Daarbij komt dat er in de Schrift enkele keren sprake is van mensen die tot zelfmoord komen. En de personen bij wie daar sprake van is, staan niet positief onder ons bekend. Ik noem ze: Saul (en diens wapendrager, 1 Sam. 31:4-5), Achitofel (2 Sam. 17:23), Zimri, (1 Kon. 16:18) en Judas (Matt. 27:3-6); meer zijn er ons vanuit de Bijbel niet bekend. Zij namen de macht over de dood in eigen handen. En men kan er niet onderuit: dat is zonde, het is overtreding van het zesde gebod. Het leven is aan God en geen mens die Hem de bevoegdheid daarover uit handen mag nemen. Dat betekent dat men niet aan het leven van een ander komt, maar ook niet aan eigen leven. In de Heidelberger Catechismus zondag 40 wordt dat als volgt verwoord: ‘…dat ik ook mijzelf geen kwaad doe en moedwillig in gevaar begeef’.
De bovengenoemde Bijbelse voorbeelden hebben ambtsdragers er soms toe gebracht om heel harde woorden te spreken over hen die suïcide hadden gepleegd: er was geen hoop op het eeuwige leven. Op rooms-katholieke begraafplaatsen was er voor hen een aparte, ongewijde plaats. En tot op de dag van vandaag kan men in eigen kerkelijke kring de echo horen in pastorale gesprekken van wat hierover soms heel stevig was neergezet. Het tekent mensen voor het leven…
Maar laten we die vier personen uit de Schrift eens beter bekijken, en laten we de (precaire) vraag stellen, of zij vanwege hun zelfmoord verloren waren.
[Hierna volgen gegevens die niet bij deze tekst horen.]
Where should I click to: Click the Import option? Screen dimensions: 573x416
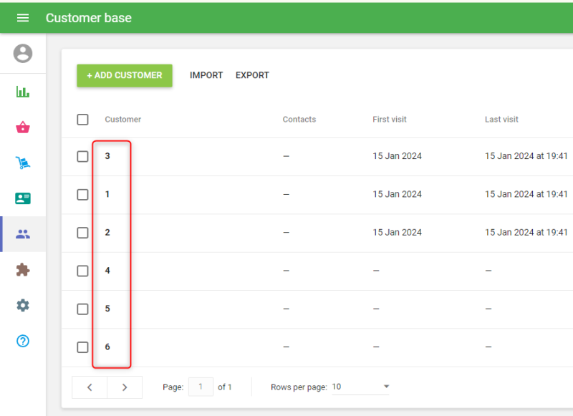point(206,75)
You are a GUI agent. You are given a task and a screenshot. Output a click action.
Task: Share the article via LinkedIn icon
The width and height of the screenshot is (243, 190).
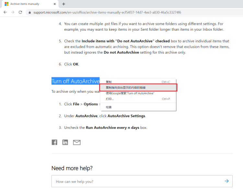(65, 142)
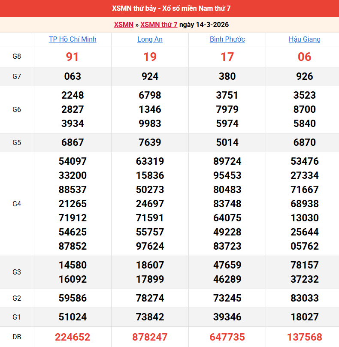Select Hậu Giang special prize 137568

click(304, 337)
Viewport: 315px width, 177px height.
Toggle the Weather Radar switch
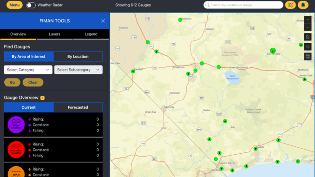coord(31,5)
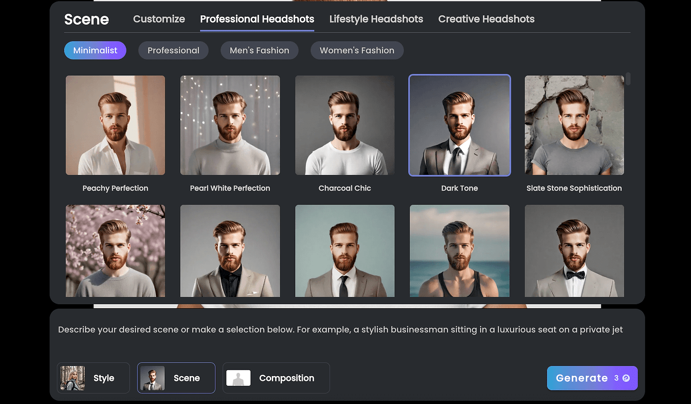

• Saul: hij kwam tot zijn daad nadat hij zich, zoals in de hoofdstukken eraan voorafgaand blijkt, al duidelijk zich uit Gods hand had losgewrikt, met als dieptepunt het willen oproepen van Samuël uit de dood, 1 Sam. 28;
• Achitofel: hij maakte gemene zaak met Absalom tijdens diens revolutie tegen de door God verkozen koning David en slaat zo in feite de hand aan de gezalfde des HEREN; hij gaat daarin een weg tegen Gods uitdrukkelijke gebod in;
• Zimri - misschien de minst bekende: van hem wordt rond zijn daad gezegd dat hij ‘stierf om de zonden die hij bedreven had door te doen wat kwaad is in de ogen des HEREN, en te wandelen in de weg van Jerobeam en in de zonde die deze bedreven had, om Israël te doen zondigen’;
• Judas: hij komt tot het verraad van de Heiland en is zo een ontrouwe discipel.
CONCLUSIE EN VRAAG
Uit deze korte analyse mag blijken dat aan de daad van deze vier personen een weg voorafgaat, een weg namelijk die uitdrukkelijk tegen de Here en zijn gebod ingaat. Tijdens hun leven blijken zij de Here al te verlaten. En wie God verlaat… Wanneer er dan ook vragen worden gesteld bij hun eeuwige bestemming, dan mogen die niet gesteld worden op grond van het enkele feit dat zij de hand aan zichzelf sloegen, maar dan moeten die vragen gesteld worden tegen de achtergrond van de totale ontwikkeling van hun leven!
Maar hoe is de situatie in de concrete gemeentelijke praktijk? Zelf maakte ik in de pastorale praktijk enkele overlijdens mee waarbij sprake was van suïcide. Maar zonder uitzondering ging het daar om gemeenteleden die op geen enkele manier met die vier te vergelijken waren. U zult het, wanneer u het zelf hebt meegemaakt, herkennen: vaak gebeurt het in situaties van zware (al of niet manische) depressiviteit, of bij schizofrenie. Men heeft al heel vaak en heel intensief geprobeerd de betreffende broeder of zuster te steunen, geestelijk, via psychologische hulp, en toch. vallen ze uiteindelijk uit onze handen. Maar vallen ze daarmee ook uit Gods handen?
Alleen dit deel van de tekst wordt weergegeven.